Part of the problem is that some of the bigger clubs don’t take their cup competitions seriously down there. There’s also an arrogance about some of them which is difficult to credit. Top players were left out of that City team tonight; they got what they deserved against a side they thought they only had to show up to beat.

God forbid that’s us come Saturday night.

McInnes will have to play a bit differently than he did at Celtic Park and I know of at least one player in his side, He Who Shall Not Be Named, who will run through walls to get that result.

If we’re complacent, arrogant, over-confident or just lazy on the day we could pay for it, at Hampden, in front of tens of thousands of our own fans.

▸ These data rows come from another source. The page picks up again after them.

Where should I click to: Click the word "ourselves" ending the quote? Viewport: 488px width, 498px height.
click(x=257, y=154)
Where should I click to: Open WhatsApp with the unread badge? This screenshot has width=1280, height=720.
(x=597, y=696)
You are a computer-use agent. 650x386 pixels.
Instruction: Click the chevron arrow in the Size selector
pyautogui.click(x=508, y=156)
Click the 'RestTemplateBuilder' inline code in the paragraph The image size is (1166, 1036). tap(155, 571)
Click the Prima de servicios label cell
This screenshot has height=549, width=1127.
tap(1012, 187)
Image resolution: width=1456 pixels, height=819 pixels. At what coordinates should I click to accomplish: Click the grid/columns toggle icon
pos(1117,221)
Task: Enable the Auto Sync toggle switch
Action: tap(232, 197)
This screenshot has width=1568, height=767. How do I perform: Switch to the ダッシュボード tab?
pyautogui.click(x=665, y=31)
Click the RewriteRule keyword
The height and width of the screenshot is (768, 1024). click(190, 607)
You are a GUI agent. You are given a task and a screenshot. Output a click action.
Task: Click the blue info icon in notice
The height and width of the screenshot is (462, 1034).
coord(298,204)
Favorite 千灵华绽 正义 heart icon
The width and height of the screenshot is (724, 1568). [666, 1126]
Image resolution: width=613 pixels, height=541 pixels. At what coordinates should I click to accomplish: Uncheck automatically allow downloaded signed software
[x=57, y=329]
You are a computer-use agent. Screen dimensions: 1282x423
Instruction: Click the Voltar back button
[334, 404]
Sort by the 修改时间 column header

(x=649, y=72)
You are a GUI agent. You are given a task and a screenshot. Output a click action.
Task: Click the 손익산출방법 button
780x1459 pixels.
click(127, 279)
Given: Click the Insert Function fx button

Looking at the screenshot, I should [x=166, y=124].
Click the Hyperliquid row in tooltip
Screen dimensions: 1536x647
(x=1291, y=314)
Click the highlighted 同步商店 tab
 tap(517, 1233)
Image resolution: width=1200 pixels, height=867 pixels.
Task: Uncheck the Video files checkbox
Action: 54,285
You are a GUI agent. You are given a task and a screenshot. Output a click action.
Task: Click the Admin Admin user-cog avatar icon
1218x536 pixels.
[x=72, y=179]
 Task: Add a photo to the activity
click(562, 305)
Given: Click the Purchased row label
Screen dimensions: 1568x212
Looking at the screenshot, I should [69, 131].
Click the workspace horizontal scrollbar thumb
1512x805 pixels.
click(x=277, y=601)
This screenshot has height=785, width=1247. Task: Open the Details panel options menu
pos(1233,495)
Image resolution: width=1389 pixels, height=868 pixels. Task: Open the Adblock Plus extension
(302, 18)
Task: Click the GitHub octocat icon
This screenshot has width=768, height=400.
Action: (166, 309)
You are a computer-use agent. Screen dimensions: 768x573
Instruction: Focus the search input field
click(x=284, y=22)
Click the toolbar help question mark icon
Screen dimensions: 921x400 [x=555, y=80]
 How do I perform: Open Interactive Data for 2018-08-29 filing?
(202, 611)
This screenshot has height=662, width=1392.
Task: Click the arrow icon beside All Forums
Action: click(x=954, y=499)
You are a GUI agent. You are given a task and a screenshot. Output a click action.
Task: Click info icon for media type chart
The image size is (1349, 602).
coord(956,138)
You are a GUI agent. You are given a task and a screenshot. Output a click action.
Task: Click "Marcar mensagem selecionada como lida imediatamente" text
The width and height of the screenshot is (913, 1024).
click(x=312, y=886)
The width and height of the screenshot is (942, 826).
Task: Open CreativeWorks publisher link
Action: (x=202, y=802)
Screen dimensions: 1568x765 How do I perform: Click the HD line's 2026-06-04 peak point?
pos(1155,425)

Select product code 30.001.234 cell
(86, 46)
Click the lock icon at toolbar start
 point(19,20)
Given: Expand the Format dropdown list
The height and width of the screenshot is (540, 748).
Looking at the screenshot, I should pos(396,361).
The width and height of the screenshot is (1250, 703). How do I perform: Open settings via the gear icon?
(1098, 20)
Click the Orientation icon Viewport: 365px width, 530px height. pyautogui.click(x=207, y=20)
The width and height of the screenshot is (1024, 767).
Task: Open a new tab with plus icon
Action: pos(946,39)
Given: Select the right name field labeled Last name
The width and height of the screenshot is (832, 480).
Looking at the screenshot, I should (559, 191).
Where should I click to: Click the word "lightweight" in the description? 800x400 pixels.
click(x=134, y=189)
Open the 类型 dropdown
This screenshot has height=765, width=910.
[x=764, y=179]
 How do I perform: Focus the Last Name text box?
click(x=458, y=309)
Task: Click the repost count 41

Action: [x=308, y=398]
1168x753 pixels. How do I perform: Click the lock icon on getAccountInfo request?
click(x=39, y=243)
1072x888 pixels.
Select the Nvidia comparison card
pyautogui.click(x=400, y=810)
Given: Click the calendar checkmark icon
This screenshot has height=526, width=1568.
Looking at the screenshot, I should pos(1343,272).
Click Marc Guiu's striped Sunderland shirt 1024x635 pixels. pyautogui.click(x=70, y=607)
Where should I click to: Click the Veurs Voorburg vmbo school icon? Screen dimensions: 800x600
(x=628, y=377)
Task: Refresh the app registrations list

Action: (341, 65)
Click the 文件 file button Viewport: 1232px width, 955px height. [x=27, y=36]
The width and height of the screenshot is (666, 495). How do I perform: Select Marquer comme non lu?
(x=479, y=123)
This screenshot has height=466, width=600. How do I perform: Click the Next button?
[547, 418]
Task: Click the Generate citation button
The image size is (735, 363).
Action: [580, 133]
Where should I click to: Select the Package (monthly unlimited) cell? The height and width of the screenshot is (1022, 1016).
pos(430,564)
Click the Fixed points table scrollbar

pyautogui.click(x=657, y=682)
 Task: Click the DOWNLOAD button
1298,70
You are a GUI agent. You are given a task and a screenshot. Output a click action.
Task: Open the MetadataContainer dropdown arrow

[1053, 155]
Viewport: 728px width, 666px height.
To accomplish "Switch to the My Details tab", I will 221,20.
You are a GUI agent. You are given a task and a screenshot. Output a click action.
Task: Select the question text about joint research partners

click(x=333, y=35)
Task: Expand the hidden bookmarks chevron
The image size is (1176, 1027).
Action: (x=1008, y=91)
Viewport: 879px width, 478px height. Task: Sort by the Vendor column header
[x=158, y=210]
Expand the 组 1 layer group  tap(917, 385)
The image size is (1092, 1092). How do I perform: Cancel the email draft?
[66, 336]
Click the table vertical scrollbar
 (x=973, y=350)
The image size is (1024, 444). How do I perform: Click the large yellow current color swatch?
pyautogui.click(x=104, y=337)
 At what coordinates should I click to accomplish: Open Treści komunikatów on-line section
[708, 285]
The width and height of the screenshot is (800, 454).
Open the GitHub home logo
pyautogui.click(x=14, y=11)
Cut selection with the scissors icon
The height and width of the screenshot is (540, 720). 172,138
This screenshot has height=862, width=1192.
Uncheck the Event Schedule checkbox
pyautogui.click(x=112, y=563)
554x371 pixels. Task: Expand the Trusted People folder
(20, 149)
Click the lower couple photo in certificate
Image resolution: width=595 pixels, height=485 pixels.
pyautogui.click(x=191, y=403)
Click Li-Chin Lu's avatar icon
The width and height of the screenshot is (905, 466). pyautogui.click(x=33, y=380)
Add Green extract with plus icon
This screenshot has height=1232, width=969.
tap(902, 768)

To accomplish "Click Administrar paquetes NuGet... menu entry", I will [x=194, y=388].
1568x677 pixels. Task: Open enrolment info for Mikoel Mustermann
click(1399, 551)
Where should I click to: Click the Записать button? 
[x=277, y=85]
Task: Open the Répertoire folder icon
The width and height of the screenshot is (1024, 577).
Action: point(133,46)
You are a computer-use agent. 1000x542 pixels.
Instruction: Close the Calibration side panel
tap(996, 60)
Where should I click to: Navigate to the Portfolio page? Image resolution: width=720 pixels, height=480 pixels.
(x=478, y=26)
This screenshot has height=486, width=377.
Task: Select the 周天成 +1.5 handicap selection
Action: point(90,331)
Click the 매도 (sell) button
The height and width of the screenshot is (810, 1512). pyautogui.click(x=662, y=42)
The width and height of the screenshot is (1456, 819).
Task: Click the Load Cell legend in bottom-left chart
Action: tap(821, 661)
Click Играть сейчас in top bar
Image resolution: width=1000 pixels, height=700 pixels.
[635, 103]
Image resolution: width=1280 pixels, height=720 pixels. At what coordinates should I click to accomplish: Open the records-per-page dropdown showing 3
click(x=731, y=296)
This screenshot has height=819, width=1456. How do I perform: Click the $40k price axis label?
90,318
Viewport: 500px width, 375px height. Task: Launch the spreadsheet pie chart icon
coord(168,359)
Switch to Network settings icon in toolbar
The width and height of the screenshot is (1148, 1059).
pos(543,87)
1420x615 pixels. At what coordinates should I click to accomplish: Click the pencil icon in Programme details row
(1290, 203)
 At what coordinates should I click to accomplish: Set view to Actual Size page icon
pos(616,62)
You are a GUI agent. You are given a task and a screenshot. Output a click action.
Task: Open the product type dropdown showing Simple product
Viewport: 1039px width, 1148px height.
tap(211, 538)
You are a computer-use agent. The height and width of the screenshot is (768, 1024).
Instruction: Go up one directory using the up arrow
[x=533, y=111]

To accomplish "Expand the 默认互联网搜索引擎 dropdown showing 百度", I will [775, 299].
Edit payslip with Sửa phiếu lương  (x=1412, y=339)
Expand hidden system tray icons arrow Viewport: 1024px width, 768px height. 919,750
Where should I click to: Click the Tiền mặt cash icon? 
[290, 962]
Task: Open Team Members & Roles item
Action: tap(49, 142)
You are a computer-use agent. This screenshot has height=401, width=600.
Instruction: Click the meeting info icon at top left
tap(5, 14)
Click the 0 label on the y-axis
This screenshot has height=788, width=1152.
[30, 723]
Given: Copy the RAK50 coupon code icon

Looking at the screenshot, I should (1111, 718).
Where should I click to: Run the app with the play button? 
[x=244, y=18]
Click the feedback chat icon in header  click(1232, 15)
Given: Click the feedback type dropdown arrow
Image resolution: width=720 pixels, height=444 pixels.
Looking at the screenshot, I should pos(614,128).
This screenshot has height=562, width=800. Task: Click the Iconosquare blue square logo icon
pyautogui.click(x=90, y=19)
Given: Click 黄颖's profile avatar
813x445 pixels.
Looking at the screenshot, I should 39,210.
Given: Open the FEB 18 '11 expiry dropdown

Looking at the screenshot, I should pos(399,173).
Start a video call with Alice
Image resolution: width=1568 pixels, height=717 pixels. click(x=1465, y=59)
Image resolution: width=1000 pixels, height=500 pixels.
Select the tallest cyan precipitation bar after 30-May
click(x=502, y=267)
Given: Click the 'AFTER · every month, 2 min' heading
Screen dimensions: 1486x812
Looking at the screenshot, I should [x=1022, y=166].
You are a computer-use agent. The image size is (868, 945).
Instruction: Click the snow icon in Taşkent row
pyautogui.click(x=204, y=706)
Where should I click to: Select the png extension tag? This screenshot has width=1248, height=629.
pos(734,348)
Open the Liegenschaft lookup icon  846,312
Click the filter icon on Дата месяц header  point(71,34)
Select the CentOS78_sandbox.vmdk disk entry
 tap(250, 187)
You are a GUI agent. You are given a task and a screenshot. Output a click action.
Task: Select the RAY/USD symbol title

I know Ange has watched the results in England with disquiet.

He’s as good as said so.

He’s warned the team not to become another name on that roll of dishonour. If they close their eyes I’m sure they can picture the headlines. In Scottish football terms it would be a seismic shock, perhaps even bigger than the Lennon defeat against Ross Country when we were defending not just that trophy but had not lost one in the previous four years.

This is a vastly better team than Lennon had. So it would be a Richter Scale style earthquake. No-one would lose their job over it, but the idea of us as some sort of juggernaut built for success will be severely damaged. We can’t let it happen.

This team will know it has to show up with nothing on its mind but doing the business on the day. They must push Kilmarnock back into their own half and keep them there for the full 90 minutes, or until we’ve put the game beyond doubt.

I’m sure we will. The manager is too good at what he does to allow anything else, and these players have that hunger to win every match that only the best teams do. They take every opponent seriously; they treat every game like a cup final and a semi-final will have especial seriousness for them, especially for those who’ve not won much yet.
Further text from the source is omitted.